Perception of Quadrilaterals: A Human Singularity for Geometry
Abstract
How can we experimentally test the hypothesis of a language of geometry and its specificity to the human species ? A series of experiments, the subject of Mathias Sablé-Meyer's thesis, focused on the perception of quadrilaterals. We created an intruder search test in which participants had to detect a deviant shape among five repetitions of the same basic shape. For example, the basic shape could be a rectangle, with variations in size and orientation, and the deviant shape the same rectangle with a displaced corner. The results showed an important geometric regularity effect : the more geometric regularities the basic shape possesses (parallel sides, equal sides, right angles or equal angles), the easier it is to detect intruders.

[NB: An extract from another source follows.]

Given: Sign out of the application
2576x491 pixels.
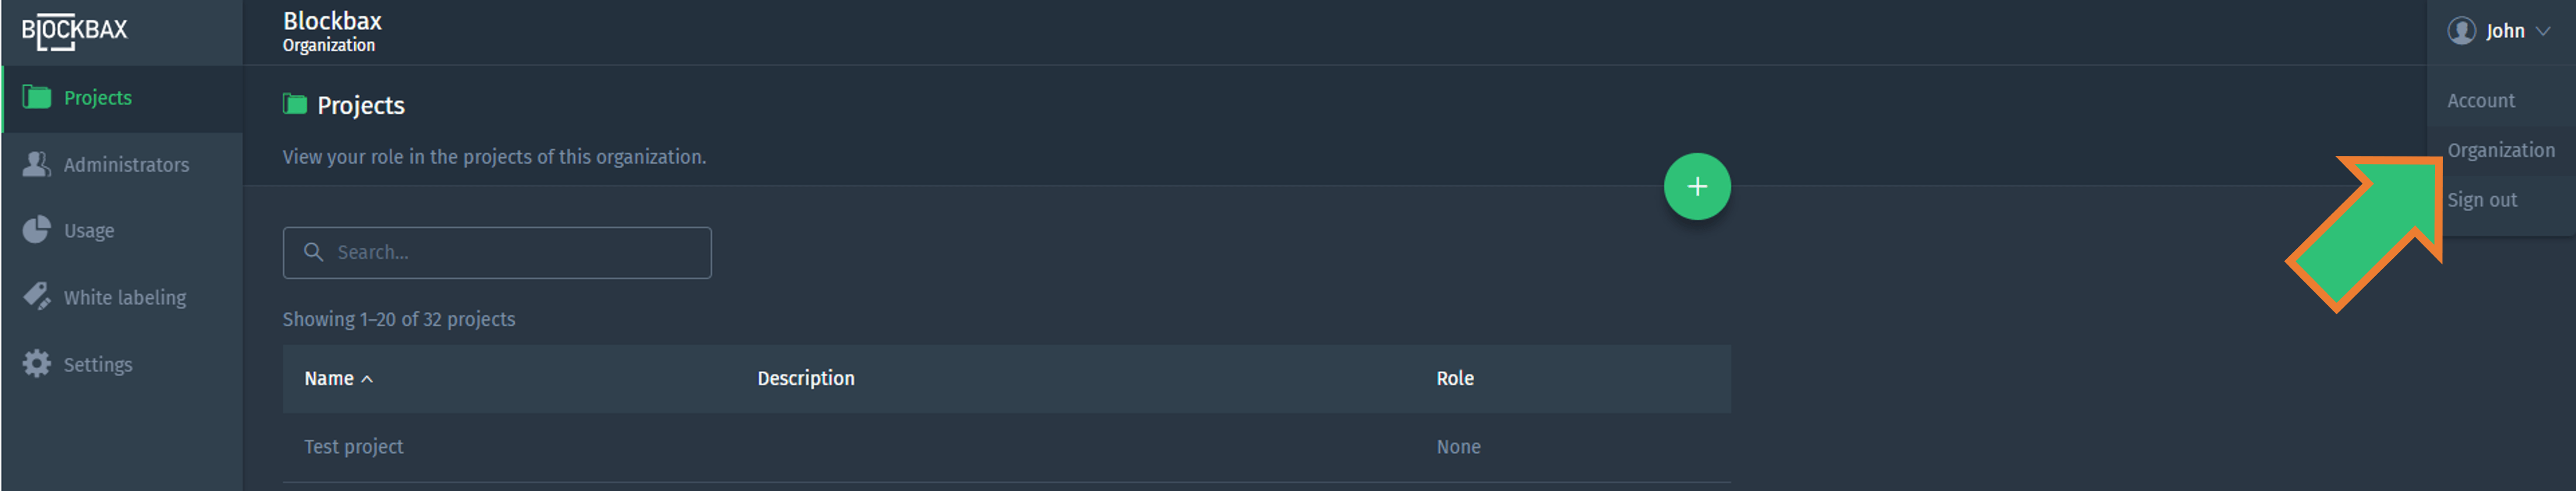Looking at the screenshot, I should point(2483,199).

Thus, squares, rectangles, trapezoids or parallelograms, which possess compressible regularities, are much easier to represent mentally than any quadrilaterals that lack them.

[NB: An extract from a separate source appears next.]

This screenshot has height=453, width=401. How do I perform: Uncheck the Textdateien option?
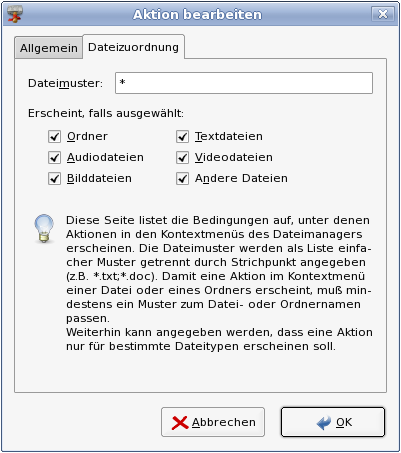coord(182,136)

A series of experiments, some of them unpublished, show that (1) this geometric regularity effect is highly reproducible, even in preschool children and uneducated adults ; (2) non-human primates do not seem capable of understanding this type of geometric regularity ; (3) artificial convolution neural networks, which currently dominate the field of artificial intelligence, model the performance of non-human primates well, but are unable to explain this elementary aspect of human visual perception, the recognition of a simple square ; (4) two strategies are available to solve the geometric intruder task : a perceptual strategy, available in all primates, in which geometric shapes are processed in the ventral visual system like any image or face ; and a symbolic strategy, apparently available only in humans, in which geometric shapes are compressed according to their geometric properties (parallelism, right angles, symmetries, etc.).) ; (5) brain imaging, both functional MRI and magnetoencephalography (MEG), demonstrate the existence of these two distinct cortical pathways for the perception of geometric shapes.
Thus, the perception or drawing of a simple rectangle, as in Lascaux, already signals the beginnings of a language of mathematical objects, universal and specific to the human species.